WHAT TO PRODUCE
Report how many lines in the records below hold "Decrease", with no other output.

--- START ---

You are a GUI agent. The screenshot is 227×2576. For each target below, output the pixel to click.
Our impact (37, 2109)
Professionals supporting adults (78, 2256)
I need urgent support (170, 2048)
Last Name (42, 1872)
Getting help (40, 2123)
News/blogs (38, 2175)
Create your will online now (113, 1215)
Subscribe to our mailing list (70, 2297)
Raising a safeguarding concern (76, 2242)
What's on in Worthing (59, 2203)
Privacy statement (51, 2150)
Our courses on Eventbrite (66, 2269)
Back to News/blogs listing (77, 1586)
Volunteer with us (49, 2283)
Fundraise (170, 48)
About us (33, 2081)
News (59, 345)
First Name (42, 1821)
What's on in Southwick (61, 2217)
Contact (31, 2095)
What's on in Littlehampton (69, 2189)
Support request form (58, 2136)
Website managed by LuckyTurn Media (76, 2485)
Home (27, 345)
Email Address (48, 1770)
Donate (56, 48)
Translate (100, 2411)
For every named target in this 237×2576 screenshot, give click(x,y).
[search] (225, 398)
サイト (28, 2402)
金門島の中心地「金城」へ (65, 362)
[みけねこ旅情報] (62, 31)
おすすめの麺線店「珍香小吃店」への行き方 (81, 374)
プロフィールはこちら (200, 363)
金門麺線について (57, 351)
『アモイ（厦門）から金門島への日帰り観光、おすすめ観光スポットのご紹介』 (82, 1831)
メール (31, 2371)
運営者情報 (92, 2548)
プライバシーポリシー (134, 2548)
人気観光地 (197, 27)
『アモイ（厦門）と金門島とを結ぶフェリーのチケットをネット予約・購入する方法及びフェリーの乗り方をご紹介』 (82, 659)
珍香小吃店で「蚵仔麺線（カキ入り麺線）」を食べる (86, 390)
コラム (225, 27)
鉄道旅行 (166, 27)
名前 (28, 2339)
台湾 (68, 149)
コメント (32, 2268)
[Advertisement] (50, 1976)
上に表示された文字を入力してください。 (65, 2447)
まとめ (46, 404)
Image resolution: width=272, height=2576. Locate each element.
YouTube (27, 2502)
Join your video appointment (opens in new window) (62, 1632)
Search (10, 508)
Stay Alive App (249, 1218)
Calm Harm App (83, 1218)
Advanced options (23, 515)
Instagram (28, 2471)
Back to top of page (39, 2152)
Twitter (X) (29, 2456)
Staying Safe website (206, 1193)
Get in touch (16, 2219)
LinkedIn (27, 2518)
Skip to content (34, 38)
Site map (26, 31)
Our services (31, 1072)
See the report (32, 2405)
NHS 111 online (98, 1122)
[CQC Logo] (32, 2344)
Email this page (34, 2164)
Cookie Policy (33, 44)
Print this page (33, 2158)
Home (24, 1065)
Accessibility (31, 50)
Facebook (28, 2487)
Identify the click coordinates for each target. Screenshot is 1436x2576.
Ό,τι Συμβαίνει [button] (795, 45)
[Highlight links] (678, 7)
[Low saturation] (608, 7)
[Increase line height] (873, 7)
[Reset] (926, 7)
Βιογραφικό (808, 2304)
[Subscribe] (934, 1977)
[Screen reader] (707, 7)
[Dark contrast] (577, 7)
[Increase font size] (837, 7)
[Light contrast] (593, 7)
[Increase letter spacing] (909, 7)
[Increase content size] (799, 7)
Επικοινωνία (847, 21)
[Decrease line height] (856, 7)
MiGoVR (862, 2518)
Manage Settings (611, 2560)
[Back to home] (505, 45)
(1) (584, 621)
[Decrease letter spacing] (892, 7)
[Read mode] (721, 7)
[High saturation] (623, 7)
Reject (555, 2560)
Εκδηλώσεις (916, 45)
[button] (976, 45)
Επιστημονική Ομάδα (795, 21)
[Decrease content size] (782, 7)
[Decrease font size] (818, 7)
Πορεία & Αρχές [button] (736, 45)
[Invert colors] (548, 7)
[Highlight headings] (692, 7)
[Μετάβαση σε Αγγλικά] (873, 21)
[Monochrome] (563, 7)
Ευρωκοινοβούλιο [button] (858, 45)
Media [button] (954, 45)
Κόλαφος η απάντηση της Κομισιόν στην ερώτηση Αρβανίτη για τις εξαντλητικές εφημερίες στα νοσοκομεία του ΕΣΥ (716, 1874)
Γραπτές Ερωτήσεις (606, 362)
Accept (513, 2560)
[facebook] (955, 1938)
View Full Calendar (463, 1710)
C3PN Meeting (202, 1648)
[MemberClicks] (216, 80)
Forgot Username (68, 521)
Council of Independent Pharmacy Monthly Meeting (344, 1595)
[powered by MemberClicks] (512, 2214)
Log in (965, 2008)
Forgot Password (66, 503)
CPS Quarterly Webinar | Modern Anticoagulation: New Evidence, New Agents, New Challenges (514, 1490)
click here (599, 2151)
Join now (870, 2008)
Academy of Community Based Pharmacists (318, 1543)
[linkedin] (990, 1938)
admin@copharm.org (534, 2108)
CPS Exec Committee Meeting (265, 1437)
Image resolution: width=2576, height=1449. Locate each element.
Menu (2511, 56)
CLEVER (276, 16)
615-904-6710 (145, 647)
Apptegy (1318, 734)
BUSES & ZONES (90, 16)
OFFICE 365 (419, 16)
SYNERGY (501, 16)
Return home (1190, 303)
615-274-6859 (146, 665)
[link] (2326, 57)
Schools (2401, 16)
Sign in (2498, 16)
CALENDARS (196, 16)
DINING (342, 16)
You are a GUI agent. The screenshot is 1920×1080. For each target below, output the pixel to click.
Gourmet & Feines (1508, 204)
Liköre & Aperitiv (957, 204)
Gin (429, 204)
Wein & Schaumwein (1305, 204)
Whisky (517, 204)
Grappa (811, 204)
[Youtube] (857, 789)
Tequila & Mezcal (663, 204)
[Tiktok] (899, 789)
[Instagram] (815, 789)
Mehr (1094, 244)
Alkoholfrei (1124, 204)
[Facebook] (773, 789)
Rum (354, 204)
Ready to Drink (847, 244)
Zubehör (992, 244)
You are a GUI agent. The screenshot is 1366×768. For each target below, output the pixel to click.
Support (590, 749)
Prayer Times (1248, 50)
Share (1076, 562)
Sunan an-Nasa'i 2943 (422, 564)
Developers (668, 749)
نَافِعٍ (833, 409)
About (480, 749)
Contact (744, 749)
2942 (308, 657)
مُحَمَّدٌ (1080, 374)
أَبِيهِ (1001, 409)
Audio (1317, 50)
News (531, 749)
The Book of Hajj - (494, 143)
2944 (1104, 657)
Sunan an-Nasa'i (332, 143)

--- END ---

SOLUTION TO THIS EXERCISE
4